Pixel coordinate grounding data:
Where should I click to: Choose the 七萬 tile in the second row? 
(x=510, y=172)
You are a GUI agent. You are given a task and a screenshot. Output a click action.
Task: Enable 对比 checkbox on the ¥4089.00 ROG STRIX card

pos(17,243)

→ WORK INSTRUCTION
Restate exactly each line of the data from the one bearing "You are a GUI" to the end, and add nothing.

→ SOLUTION TO THIS EXERCISE
You are a GUI agent. You are given a task and a screenshot. Output a click action.
Task: Enable 对比 checkbox on the ¥4089.00 ROG STRIX card

pos(17,243)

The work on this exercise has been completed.